As I write this, I am in the process of watching this book’s 2015 film adaptation. It stars Bryan Cranston as the titular Trumbo and is actually pretty good. To be honest, I had never heard of Dalton Trumbo, nor did I know much about the Hollywood blacklist. I picked up this book mainly because it was 50 pence and sounded pretty interesting. I do love a good biography.
Dalton Trumbo is actually a pretty interesting book about a pretty interesting guy. Trumbo was one of the highest paid screenwriters of the 1940s-1960s. This book was researched and written within the last years of his life with his permission, as he was facing a lung cancer diagnosis. It starts with his difficult upbringing in Colorado, and the eight years he spent working in a bakery, supporting his family. In 1947 Trumbo was brought before the committee of unAmerican activities for his membership of the Communist Party, along with nine others – the Hollywood Ten. All were sentenced to jail time and blacklisted from ever working in Hollywood. Trumbo aimed to break this, continuing to write screenplays, sold under aliases or in the name of others. You may have heard of one, Roman holiday? The film that made Audrey Hepburn’s name. He in fact won an Academy Award for it whilst on the blacklist. His role as writer was only reinstated fully in 2011.

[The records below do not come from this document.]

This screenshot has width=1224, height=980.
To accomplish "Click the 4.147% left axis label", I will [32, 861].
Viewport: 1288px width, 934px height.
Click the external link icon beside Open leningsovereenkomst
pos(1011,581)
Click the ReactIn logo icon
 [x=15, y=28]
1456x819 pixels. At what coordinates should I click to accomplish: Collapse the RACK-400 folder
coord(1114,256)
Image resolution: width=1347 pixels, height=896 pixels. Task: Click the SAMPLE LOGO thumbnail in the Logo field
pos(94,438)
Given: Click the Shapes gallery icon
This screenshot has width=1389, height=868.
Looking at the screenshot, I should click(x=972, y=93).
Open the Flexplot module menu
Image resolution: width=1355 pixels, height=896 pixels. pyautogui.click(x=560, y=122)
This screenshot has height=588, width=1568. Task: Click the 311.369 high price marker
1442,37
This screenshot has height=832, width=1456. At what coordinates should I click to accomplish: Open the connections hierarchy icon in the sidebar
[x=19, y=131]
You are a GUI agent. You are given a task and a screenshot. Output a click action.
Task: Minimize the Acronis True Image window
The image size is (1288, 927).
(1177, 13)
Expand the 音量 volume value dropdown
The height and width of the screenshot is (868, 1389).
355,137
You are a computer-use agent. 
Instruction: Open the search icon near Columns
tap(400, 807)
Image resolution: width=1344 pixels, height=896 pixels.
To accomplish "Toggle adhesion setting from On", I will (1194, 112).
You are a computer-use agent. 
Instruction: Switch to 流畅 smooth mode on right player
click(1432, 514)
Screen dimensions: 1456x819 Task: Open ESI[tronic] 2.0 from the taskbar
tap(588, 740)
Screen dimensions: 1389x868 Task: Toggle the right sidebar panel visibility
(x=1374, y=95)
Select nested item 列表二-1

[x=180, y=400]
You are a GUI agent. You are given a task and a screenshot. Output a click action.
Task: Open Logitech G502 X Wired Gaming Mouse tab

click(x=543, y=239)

As a period I knew little about, and as a historian, I found this book intriguing. I would recommend this to anyone who wants to learn something new about such an interesting man. Despite the book being written without Trumbo having approved any of it, you can tell that author Bruce Cook is in awe of the man-he writes with such love. If anything, now I really want to read Trumbo’s key anti-war novel, Johnny Got His Gun.